The European Central Bank (ECB) has the option to use quantitative easing-style policies if the threat of deflation emerges and can also boost its bond buying if required, departing ECB Executive Board member Lorenzo Bini Smaghi told the Financial Times.
Smaghi, who will leave the ECB next week, said in an interview with the newspaper that the ECB should use U.S. and UK-style quantitative easing tactics if the situation required them.
"It is appropriate if economic conditions justify it, in particular in countries facing a liquidity trap that may lead to deflation ... this is not currently the case in the euro area because the ECB currently sees no risk of deflation," he said.
Elsewhere Hungarian Prime Minister Viktor Orban told state television the country would remain stable, even if it doesn't make an agreement with the International Monetary Fund (IMF).
He stressed that the government approached the IMF and the European Union to secure financial backing in November as a safety provision should the euro zone crisis take a turn for the worse. He added that Hungary can get by without the IMF and will continue to finance itself from the markets.
The government will be looking for a precautionary agreement, which did not require the government to change its policies. He added the details and all specifics of any agreement that will eventually be signed will be hammered out during the course of talks that are to start next January.
Moody's Investors Service cut the sovereign foreign currency credit rating for Slovenia one notch to A1 from Aa3, citing the increasing pressure on the government's balance sheet from the potential need to further support the nation's banking system.
The outlook for the credit rating is negative, Moody's said in a statement. Slovenia is rated one notch higher, at AA-minus, by both Standard & Poor's and Fitch Ratings.
Moody's added the outlook on Denmark's Aaa ratings is stable but warned the euro zone debt crisis complicates its fiscal consolidation efforts and that prolonged volatility in sovereign and bank funding markets could pressure even top-rated European countries.
The ratings agency said Denmark's ratings could come under downward pressure if the authorities fail to deal with structural fiscal sustainability problems, which have already resulted in a marked deterioration in public finances.

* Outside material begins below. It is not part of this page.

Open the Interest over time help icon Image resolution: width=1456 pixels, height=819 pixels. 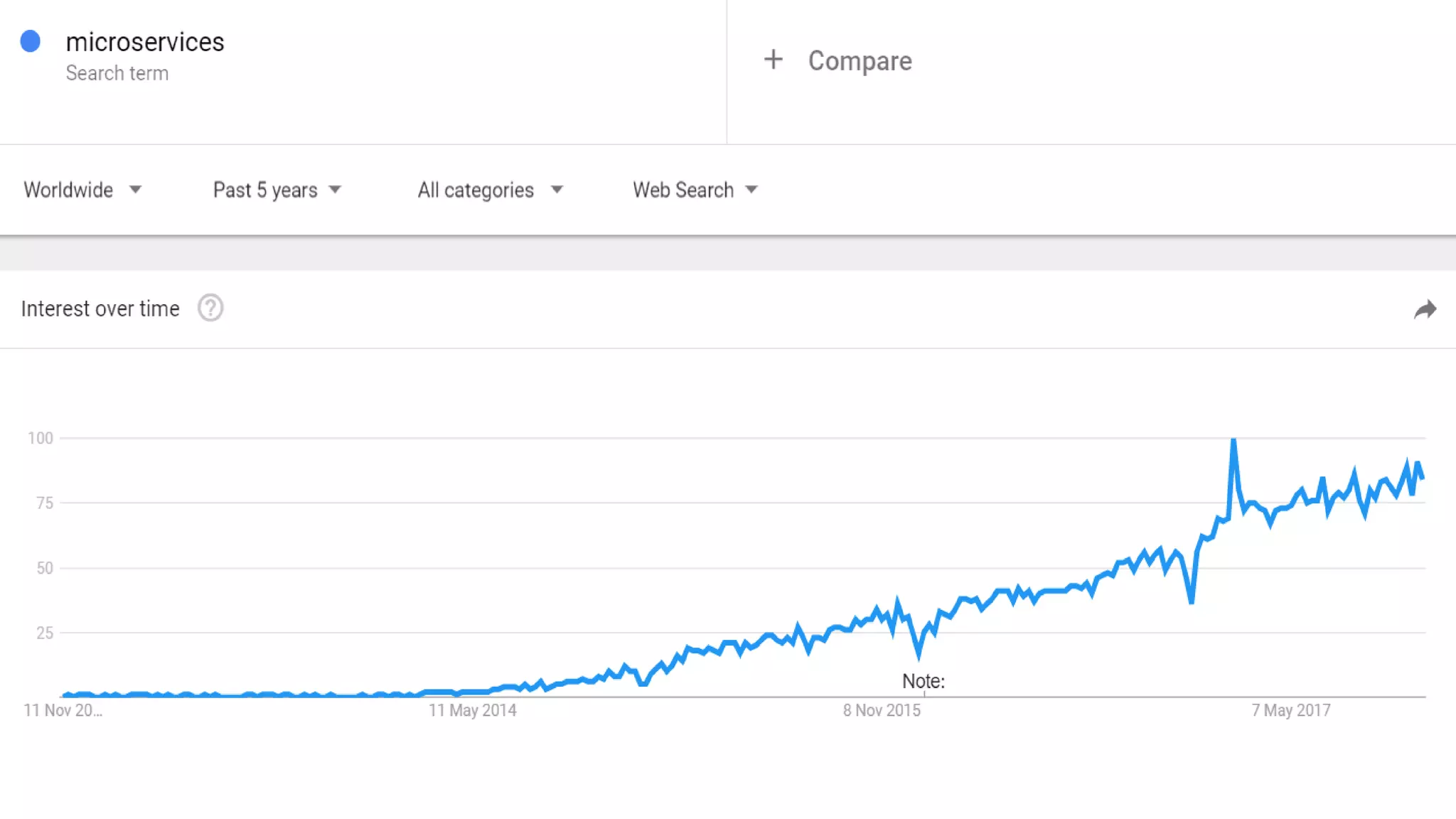click(210, 309)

France sold off a second batch of higher-quality fourth-generation mobile frequencies for 2.64 billion euros ($3.45 billion) in an auction that will shape the competitive landscape of the market for years to come.
Telecoms regulator ARCEP said on Thursday it awarded licences to Vivendi'sSFR, France Telecom and Bouygues, while it said a fourth bidder, Iliad could apply to share SFR's network. Remember to take the quotes out if and when you put in quote boxes.

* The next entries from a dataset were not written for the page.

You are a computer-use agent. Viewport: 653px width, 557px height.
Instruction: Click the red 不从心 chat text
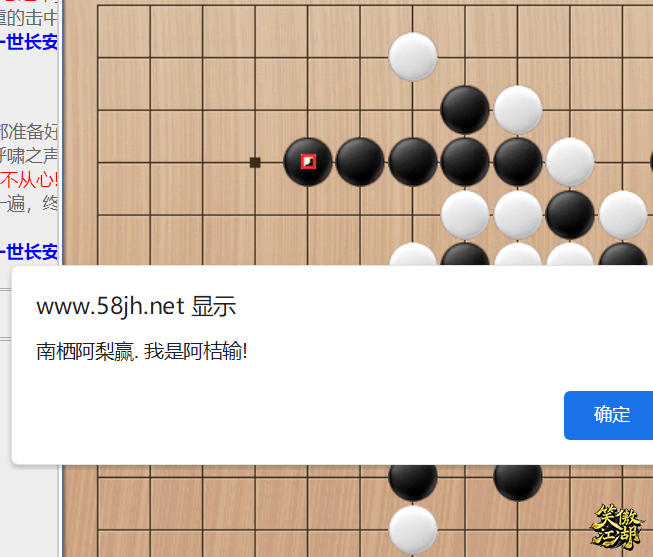[28, 180]
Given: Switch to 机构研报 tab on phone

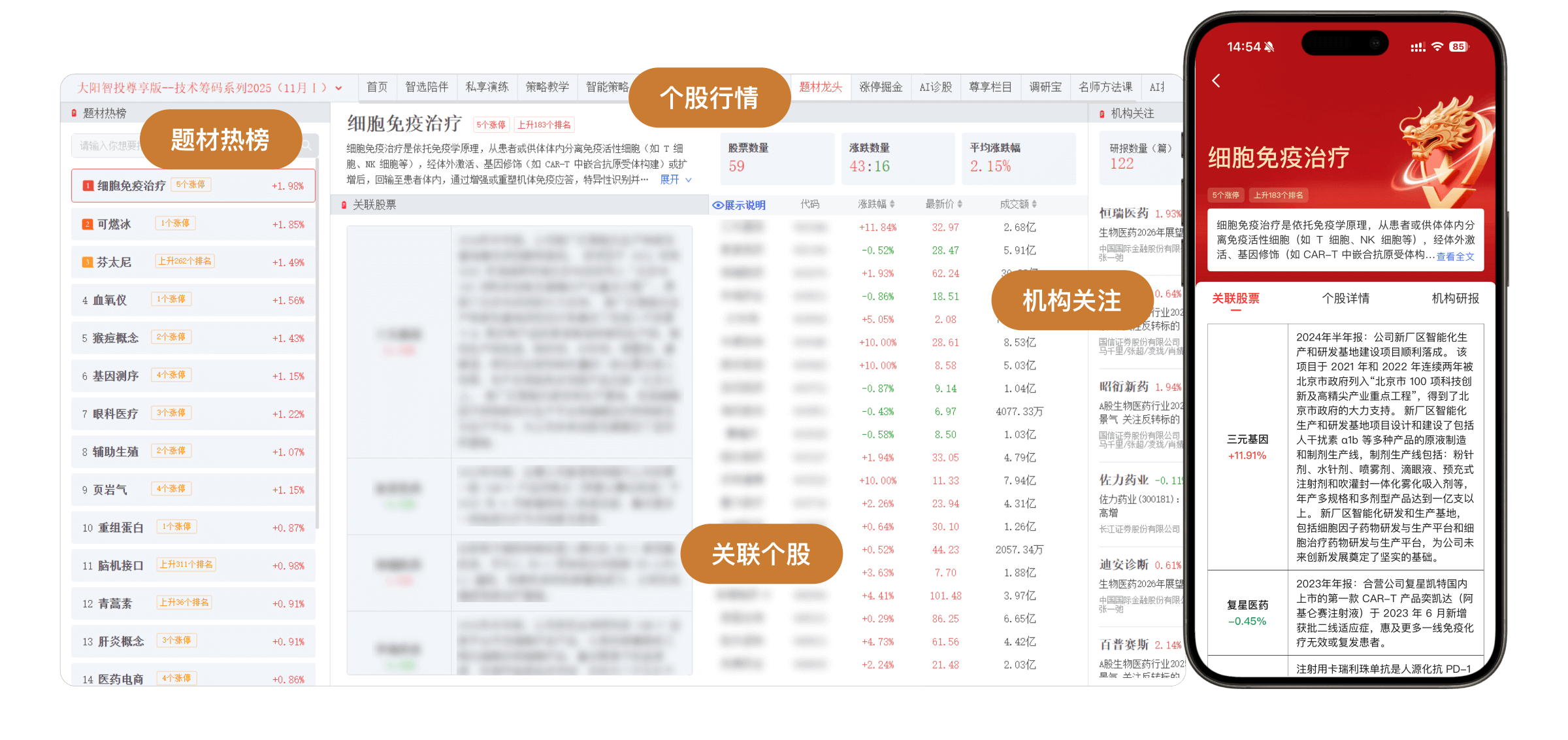Looking at the screenshot, I should (x=1455, y=299).
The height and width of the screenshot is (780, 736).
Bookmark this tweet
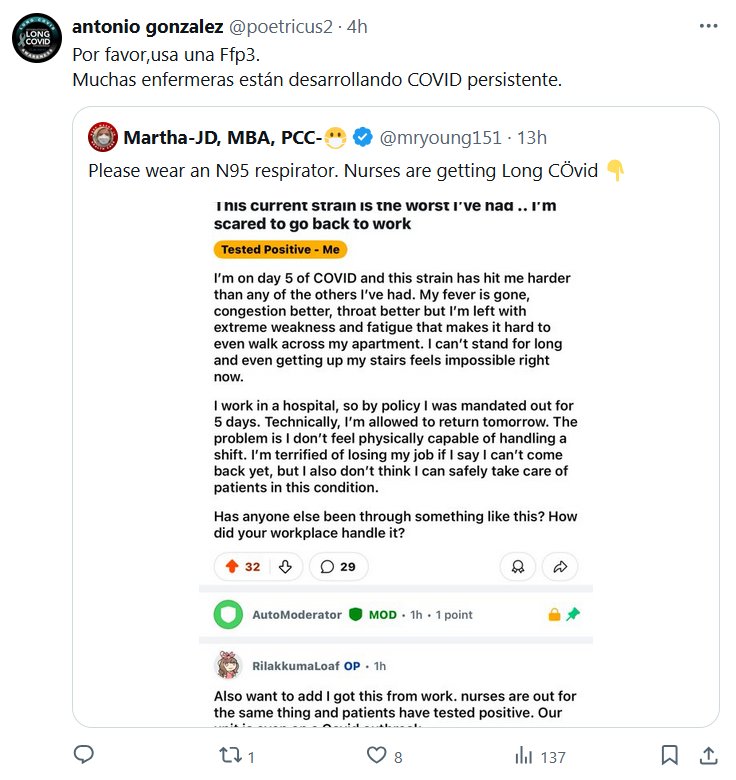[x=670, y=755]
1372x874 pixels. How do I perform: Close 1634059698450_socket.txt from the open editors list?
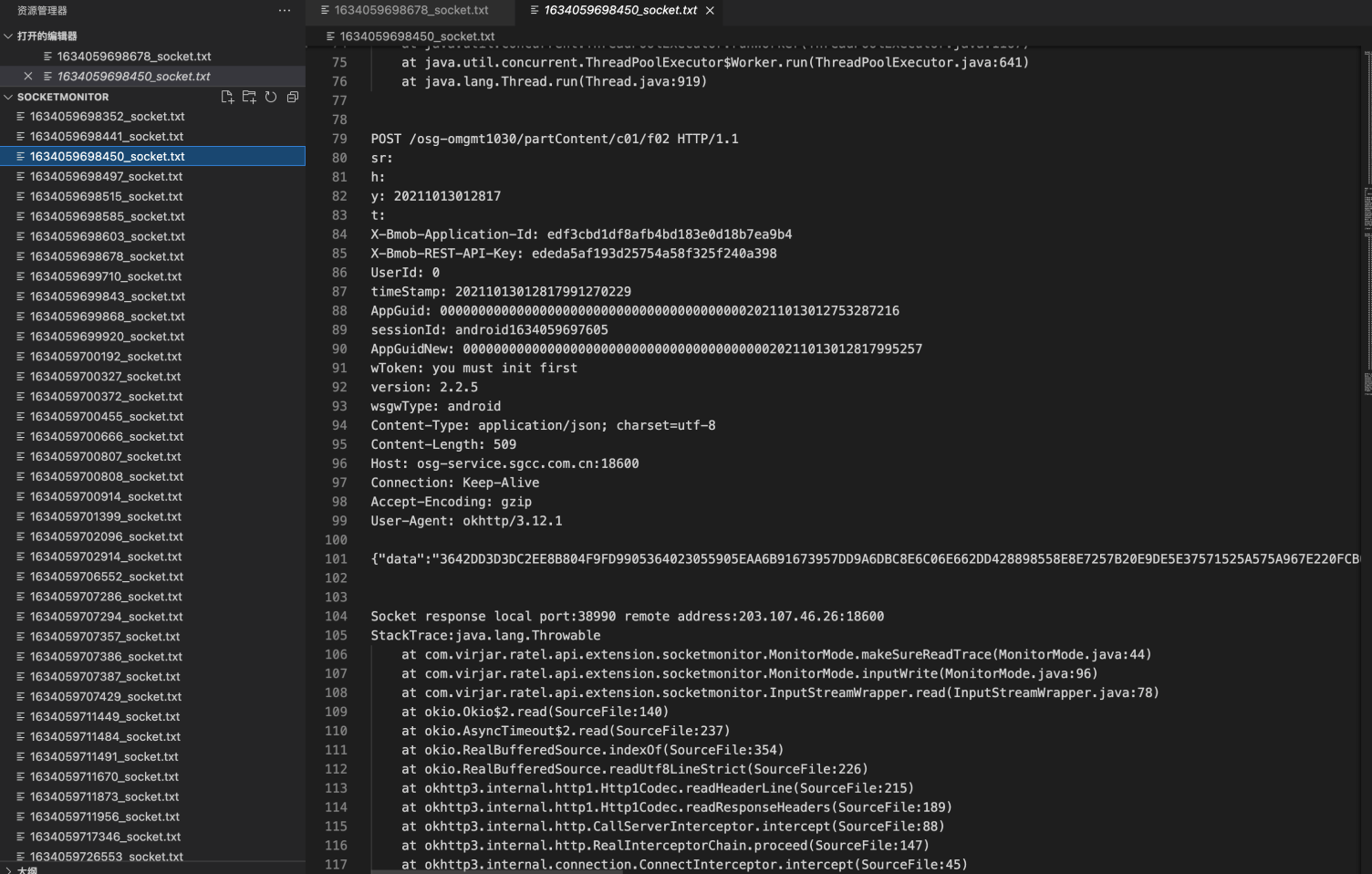click(x=28, y=77)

Together with a first batch of frequencies previously sold to all four operators for 936 million euros, the French government has raised close to 3.6 billion, above the minimum amount targeted of 2.5 billion, ARCEP said in a statement.
The U.S. Justice Department on Thursday gave antitrust clearance to the merger of NYSE Euronext and Deutsche Boerse AG,but said a Deutsche Boerse subsidiary must sell its stake in Direct Edge Holdings.

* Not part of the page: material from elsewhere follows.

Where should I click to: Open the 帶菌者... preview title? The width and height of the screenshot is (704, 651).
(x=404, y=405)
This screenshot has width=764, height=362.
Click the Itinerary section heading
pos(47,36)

The parties have agreed to a proposed settlement, filed in a Washington federal court, that addresses the Justice Department's concerns.
The department said the transaction as originally proposed would have lessened competition for equities trading services, listing services and real-time data products in the U.S.
China Three Gorges won the competition to buy Portugal's stake in utility EDP paying 2.7 billion euros ($3.5 billion), in a privatisation deal seen as key to the indebted euro zone country's ability to sell state assets.
The deal, which also includes Chinese investment in the wider economy, is the brightest news for Portugal since it was forced to seek a 78 billion euro bailout from the European Union and International Monetary Fund in the spring after its financing costs soared.
State holding company Parpublica said on Thursday that China Three Gorges' offer for the 21 percent stake in EDP, Portugal's largest company, was at a 53 percent premium to its share price.